Na pilota w Taj do tej wycieczki nie było widocznie ich stać (choć w ofercie było zapewnienie że będzie).
Zobacz mnie na Facebooku Relaks na drutach!
Asiu,najważniejsze że wyjazd (pomimo kłopotów z nogą) był mega udany i w super cenie !!
No trip no life
Ja też tak uważam Nelciu. Ja jestem zadowolona.
Jeśli ktoś organizuje sobie wycieczkę sam, sam dba o „wiedzę”.
Ja nastawiam się na organizację biura i szczególnie, gdy kupuję wyjazd 3-4 dni przed wylotem to nie ma już czasu szukać informacji. O Tajlandii nawet nie myśleliśmy, więc wcześniej nie studiowałam relacji ze zbyt dużą uwagą. Nazwy i miejsca nic mi nie mówiły. Dlatego liczyłam, że na wycieczce coś się dowiem.
Nie będę chwalić ITAKI za coś, czego nie było a obniżenie ceny nie powinno wpływać na obniżenie usług.

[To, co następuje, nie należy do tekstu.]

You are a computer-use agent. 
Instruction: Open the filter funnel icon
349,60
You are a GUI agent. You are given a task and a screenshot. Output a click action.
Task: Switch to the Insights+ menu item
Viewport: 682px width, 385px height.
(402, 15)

W. relacji chcę przedstawić jak było i jakie są moje odczucia.
Zobacz mnie na Facebooku Relaks na drutach!
Następny dzień, to wyjazd fakultatywny całą naszą grupą na wyspy PHI PHI. Rano odbiera nas busik i dowozi do bazy, gdzie spotykamy się z Rezydentem. Czekając aż się wszyscy zbiorą można napić się kawy, herbaty, zjeść ciasteczko. Można też dostać tabletkę na chorobę lokomocyjną. Dobieramy maski i płetwy i udajemy się na speed botha. Przed wejściem na łódź wszyscy zdejmują buty (oddadzą nam dopiero przy powrocie do bazy). Oprócz naszych ośmiu osób duża grupa z ITAKI.
Płyniemy.Podróż trwa około godziny.łódce bez ograniczeń różnego rodzaju zimne napoje.
Zobacz mnie na Facebooku Relaks na drutach!
Dopływamy do pierwszej wyspy. Tutaj czas na kąpiele i plażowanie.
Zobacz mnie na Facebooku Relaks na drutach!
Płyniemy na następną wyspę na której zjemy obiad.
Zobacz mnie na Facebooku Relaks na drutach!
Po obiedzie płyniemy dalej.
Zobacz mnie na Facebooku Relaks na drutach!
Podpływamy pod Monkey Bay. Jednak ze względu na bezpieczeństwo małpki oglądamy z łodzi.
Zobacz mnie na Facebooku Relaks na drutach!